■ **EXERCISE DIRECTIONS**
When you reproduce the entries below, keep each one exact and drop any pictures.

* * *

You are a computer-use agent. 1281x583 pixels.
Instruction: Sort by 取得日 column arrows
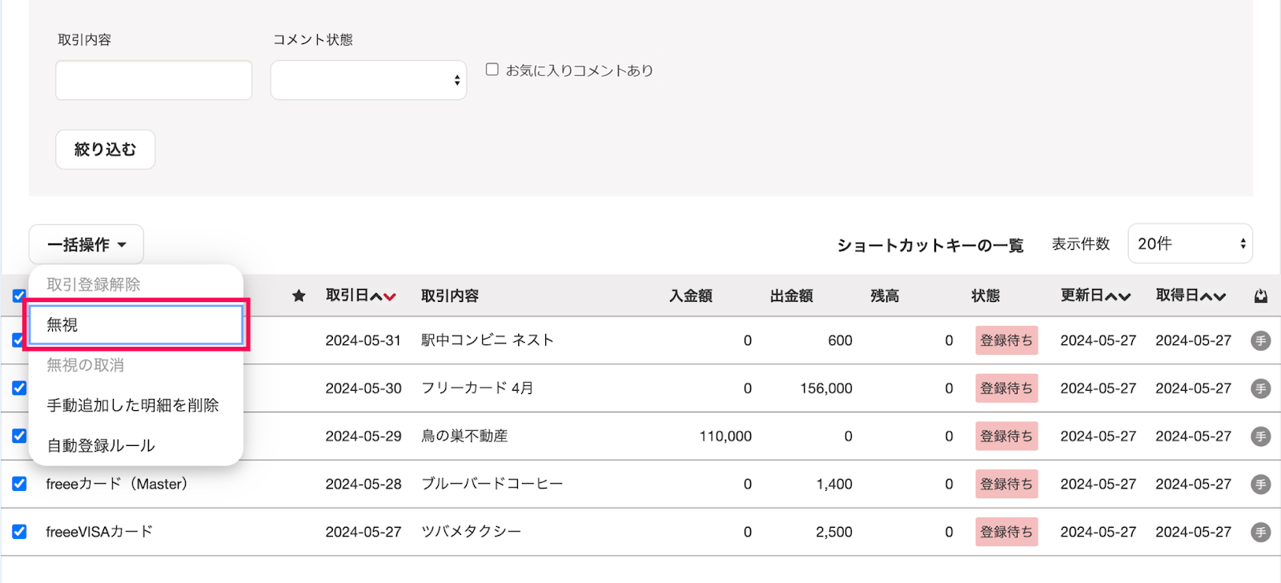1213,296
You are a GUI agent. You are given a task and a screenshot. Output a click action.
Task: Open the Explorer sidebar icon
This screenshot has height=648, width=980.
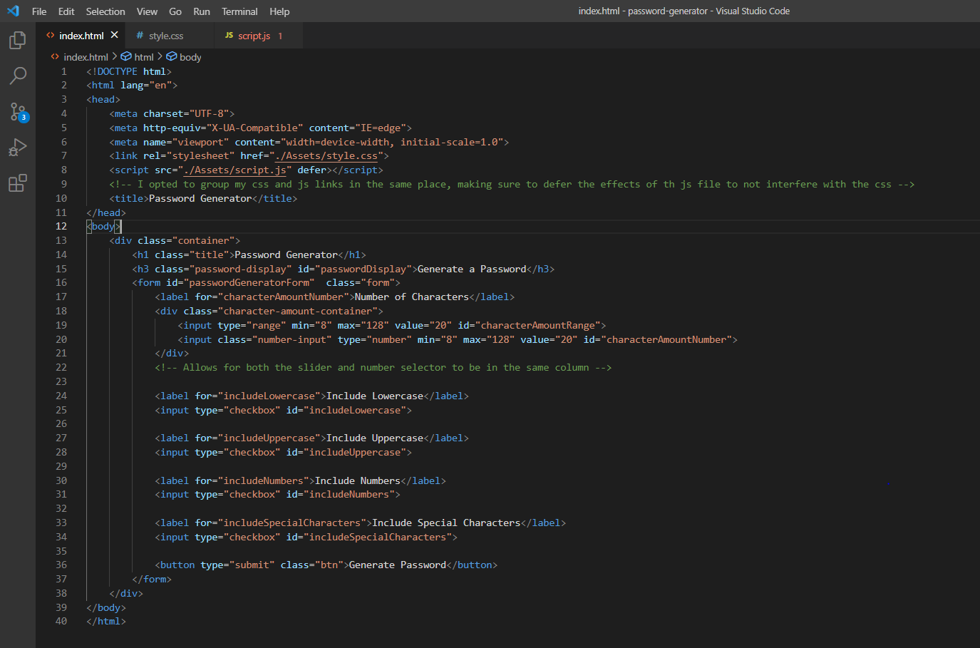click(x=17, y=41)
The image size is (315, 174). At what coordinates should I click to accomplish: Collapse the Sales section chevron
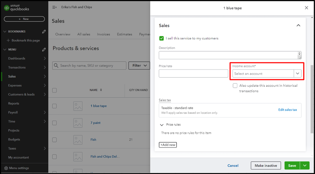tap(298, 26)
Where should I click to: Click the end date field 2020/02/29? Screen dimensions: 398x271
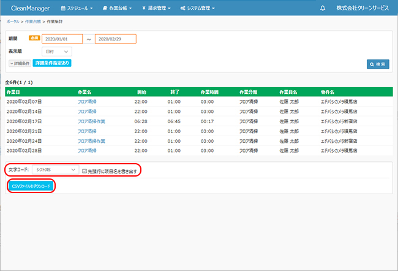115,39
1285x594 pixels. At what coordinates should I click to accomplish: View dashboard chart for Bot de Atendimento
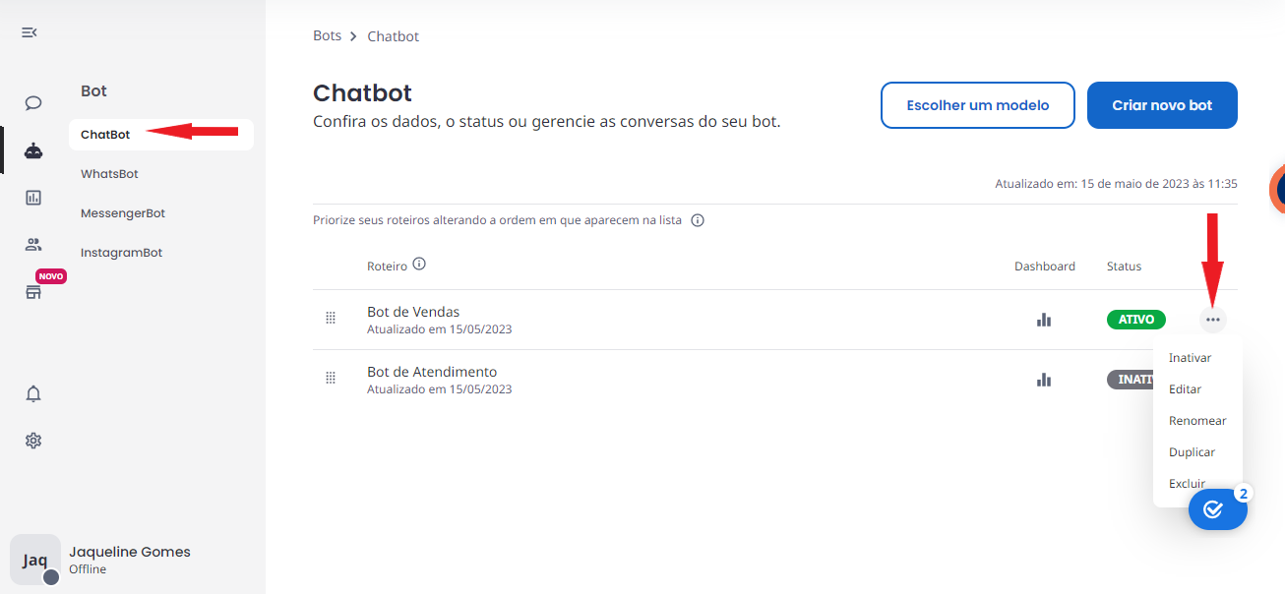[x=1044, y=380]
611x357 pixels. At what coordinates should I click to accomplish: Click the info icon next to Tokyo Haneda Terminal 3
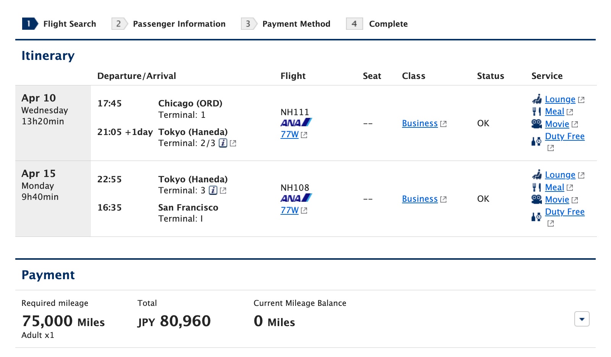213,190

* * *

■ **EXERCISE SOLUTION**
You are a computer-use agent. 1281x583 pixels.
Instruction: Sort by 取得日 column arrows
1213,296
You are a GUI agent. You are given a task and a screenshot. Output a click action.
Task: Open the Explorer sidebar icon
This screenshot has height=648, width=980.
click(x=17, y=41)
The image size is (315, 174). At what coordinates should I click to accomplish: Collapse the Sales section chevron
tap(298, 26)
Where should I click to: Click the end date field 2020/02/29? Screen dimensions: 398x271
115,39
1285x594 pixels. At what coordinates should I click to accomplish: View dashboard chart for Bot de Atendimento
[x=1044, y=380]
611x357 pixels. At what coordinates should I click to accomplish: Click the info icon next to Tokyo Haneda Terminal 3
213,190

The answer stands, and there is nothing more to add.